6  Control Structure

::: Chapter is still under construction :::

Control structures are components of programming that determines the order in which instructions are executed within a program. It allows us control the flow of execution of R expressions (Peng 2016). Control structure allows us to execute different expressions based on conditions.

Basically, they introduce some level of strictness and flexibility at the same time which is determined by the programmer. In addition to getting results based on conditions, they prevents unnecessary manual repetition of the same instruction through loops. Some of the control structure functions in R are:

While we won’t cover the whole list provided here, we will cover enough to help you in your research workflow. For example, case_when is not a part of base R but of a package, a concept which we will cover Chapter 7. To get more info on control structure, read Chapter 13 of R Programming for Data Science by Roger D Peng.

6.1 if, else, and ifelse

The if statement is exactly as it sounds:

if …. then do ……

The syntax of if statement is written as: if() with the condition or test in the bracket then {}, the expression of what should happen if the condition in the parentheses is passed is written in the curly braces. In simple terms we can relate it as if a certain condition is met then do the following:

if (condition) {
  expression
}

For example let’s multiply a number by 2 if its greater than 5.

x <- 10

if (x > 5) {
  x * 2
}
[1] 20

The if statement only does something when one result of the condition, TRUE, is met, and does nothing when the result equates to FALSE. If x is lesser than 5 we won’t get a result because x did not pass the test.
=-=-=
• **Given problem**
Please retype the control structures section, starting with "While we won’t" and going on through "Roger D Peng.". This data is unrelated to the control structures section.

Items listed in a dataset
=-=-=
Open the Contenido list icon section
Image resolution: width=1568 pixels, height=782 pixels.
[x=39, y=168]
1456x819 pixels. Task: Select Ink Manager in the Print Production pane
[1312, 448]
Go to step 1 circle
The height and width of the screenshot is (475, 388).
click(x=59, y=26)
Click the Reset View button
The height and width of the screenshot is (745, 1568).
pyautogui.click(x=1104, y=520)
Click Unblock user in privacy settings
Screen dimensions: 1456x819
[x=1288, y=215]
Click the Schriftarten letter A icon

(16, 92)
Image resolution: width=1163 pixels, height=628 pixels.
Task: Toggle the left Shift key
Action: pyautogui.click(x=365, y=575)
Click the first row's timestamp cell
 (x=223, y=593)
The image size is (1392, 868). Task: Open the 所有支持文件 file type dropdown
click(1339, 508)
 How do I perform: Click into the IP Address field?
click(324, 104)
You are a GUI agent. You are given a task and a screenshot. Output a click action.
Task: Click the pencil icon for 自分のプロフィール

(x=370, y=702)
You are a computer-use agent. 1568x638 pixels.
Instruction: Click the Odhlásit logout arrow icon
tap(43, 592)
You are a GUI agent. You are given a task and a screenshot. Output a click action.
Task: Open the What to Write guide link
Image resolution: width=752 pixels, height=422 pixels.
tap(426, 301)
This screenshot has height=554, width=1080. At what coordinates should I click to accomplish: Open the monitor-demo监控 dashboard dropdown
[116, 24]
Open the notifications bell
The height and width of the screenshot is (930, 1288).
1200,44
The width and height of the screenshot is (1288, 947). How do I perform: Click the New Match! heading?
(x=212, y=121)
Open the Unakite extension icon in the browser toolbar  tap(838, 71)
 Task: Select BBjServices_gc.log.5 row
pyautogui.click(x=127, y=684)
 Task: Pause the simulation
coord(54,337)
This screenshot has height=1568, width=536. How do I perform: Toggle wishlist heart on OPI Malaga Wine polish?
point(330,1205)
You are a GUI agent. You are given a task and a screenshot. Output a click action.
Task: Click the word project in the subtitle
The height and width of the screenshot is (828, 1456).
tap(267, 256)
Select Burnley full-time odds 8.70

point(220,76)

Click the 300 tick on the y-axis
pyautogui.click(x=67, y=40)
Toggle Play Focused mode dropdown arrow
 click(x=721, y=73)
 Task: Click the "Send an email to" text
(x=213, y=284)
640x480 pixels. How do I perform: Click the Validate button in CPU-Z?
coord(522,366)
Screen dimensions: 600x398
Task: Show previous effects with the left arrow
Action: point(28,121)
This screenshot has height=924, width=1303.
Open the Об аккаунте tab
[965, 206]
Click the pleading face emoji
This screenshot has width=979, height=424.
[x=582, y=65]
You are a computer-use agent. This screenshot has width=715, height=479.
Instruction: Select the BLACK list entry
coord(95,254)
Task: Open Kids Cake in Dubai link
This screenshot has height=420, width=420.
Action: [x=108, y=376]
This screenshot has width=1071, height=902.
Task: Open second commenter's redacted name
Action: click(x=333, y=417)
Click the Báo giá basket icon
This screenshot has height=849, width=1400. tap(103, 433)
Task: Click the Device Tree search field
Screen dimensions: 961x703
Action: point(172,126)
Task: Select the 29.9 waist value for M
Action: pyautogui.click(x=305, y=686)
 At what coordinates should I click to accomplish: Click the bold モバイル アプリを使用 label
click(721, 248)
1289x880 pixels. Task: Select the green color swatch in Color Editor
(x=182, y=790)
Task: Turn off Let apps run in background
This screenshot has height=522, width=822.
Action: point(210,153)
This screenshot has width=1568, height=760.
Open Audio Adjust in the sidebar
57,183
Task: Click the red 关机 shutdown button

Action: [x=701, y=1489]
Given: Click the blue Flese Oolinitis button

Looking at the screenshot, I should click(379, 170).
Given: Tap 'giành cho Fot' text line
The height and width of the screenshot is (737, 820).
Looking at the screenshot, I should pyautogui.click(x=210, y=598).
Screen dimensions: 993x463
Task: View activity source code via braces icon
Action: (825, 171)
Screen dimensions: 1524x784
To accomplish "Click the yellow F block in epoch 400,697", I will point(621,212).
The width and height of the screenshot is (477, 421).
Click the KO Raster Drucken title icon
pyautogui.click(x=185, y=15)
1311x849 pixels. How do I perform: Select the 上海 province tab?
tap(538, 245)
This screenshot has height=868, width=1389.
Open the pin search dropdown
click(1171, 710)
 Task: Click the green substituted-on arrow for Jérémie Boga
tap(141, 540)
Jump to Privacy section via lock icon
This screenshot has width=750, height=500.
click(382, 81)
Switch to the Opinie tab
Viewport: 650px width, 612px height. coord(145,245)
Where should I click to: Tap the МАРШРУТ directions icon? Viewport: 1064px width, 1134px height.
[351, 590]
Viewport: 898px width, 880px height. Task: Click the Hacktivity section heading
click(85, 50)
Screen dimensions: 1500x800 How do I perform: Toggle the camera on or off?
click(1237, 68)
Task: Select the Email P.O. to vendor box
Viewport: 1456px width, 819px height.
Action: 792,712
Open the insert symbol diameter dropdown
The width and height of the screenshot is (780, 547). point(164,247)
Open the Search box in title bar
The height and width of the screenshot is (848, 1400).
=-=-=
• **Reply to the exercise**
While we won’t cover the whole list provided here, we will cover enough to help you in your research workflow. For example, case_when is not a part of base R but of a package, a concept which we will cover Chapter 7. To get more info on control structure, read Chapter 13 of R Programming for Data Science by Roger D Peng.